> WORK INSTRUCTIONS: The expected answer is a copy of every line in the listing that has the word "click".

> LISTED ENTRIES:
####
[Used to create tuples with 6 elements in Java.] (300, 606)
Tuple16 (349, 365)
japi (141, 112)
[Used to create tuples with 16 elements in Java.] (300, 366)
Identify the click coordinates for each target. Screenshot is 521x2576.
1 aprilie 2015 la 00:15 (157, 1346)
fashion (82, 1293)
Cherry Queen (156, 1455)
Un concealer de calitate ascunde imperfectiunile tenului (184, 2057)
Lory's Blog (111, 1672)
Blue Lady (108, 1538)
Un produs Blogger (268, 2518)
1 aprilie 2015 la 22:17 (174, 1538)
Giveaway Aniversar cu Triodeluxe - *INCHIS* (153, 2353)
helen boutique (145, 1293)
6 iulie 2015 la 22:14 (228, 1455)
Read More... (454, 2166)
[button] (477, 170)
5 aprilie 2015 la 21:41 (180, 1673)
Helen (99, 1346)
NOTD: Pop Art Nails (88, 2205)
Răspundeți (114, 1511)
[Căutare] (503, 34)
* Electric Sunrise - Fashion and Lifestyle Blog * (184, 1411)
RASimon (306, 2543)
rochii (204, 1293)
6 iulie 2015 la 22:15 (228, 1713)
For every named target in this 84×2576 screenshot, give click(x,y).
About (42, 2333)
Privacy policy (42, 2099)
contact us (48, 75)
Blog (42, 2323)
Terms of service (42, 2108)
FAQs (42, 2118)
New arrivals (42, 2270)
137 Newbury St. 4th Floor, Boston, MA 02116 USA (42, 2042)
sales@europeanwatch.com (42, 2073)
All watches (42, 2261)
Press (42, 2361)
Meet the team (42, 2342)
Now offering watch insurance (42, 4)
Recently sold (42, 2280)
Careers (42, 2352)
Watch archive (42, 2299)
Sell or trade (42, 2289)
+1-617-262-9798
####
> EXERCISE RESULT:
Identify the click coordinates for each target. Screenshot is 521x2576.
For every named target in this 84×2576 screenshot, give click(x,y).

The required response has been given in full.